You have to put this into perspective though, and when I say off-road I mean fire trails and worse. If you are riding along dirt roads the bike behaves very well. Back roads roads is where this bike excels, but not many tyre makers cater seriously for adventure bikes shod with 17 inch wheels.
Pirelli made their 17-inch Scorpions for the Ducati Multistrada 1200, so they would work a treat. Having said all that, most owners would just fit regular sporting road tyres and have fun sticking to the tar.
It depends on what you want to do with the Caponord. As an all-round every road tourer it’s a fantastic machine to ride. And if you stick to sticky rubber and the tar you can ride this bike very, very quickly. It has lots of ground clearance, handles superbly and has the grunt to back it up.
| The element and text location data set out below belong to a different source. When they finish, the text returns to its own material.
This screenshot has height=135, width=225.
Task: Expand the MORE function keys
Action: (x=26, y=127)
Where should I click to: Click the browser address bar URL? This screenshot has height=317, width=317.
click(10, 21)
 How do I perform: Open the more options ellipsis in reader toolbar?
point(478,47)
There is really two parts to the adventure tourer market, one where bikes shod with 19inch or bigger front wheels are designed with higher percentages of dirt riding in mind, and those with 17-inch fronts designed for fast and comfortable tar riding over a variety of road conditions, which is where the Caponord sits.
Like a Range Rover, the Caponord is a quick all round luxury machine with off-road capabilities. You’re just not likely to go bush bashing with it.
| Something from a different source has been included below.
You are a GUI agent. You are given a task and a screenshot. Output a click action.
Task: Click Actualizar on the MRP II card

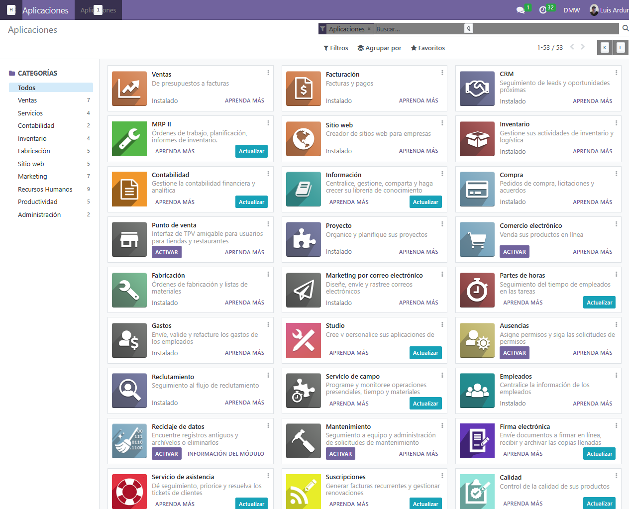[251, 151]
Once you get the hang of how to navigate the dash and so on it will be a snack. If you wait and buy one of these second hand make sure you get the owner’s manual otherwise it takes some nutting out. As modern bikes get more and more exotic they have more and more buttons to negotiate.
Winding over the trip meter went out years ago. I forgot that you had to use the starter button to get access to the power modes and after half an hour of frustration I called an Aprilia dealer who put me straight. Easy when you know how.
I like the styling although I’m aware it could polarise opinions. The thing is, I’m not sure how you could make a bike designed to cut a swathe over crap roads look beautiful, but I like the fact it’s not beautiful. If you want beautiful then try an RSV4.
Function is the whole point of this bike and I believe lots of thought has gone into exactly that. The panniers look nice but more importantly they hold loads of gear and are easy to get on and off, and that’s a big plus right there.
Hand guards come standard, and they work a treat. I love them in fact, because with heated hand grips and hand guards you can wear summer type gloves in winter.
I was mightily impressed with this bike, and think it will be a good seller for Aprilia. This is a massive market sector in Australia and it’s good to see Aprilia has taken it seriously. I think the competition for the new Caponord is the Ducati Multistrada, the Triumph Tiger Sports, Kawasaki’s Versys 1000, Honda Cross Tourer, Moto Guzzi’s Stelvio, and even the base model R 1200 GS BMW.
There are some crossover customers who may look at harder edged bikes too, but the models listed are very typical of the dirt capable touring machines on offer. They all encompass a number of the old market segments, so I like to call them Sports/Adventure Tourers.
The Caponord is an exciting and capable bike which will take you to places you never really contemplated on a road bike.
The retail price for the Caponard is $21,990 + ORC which I think is great value.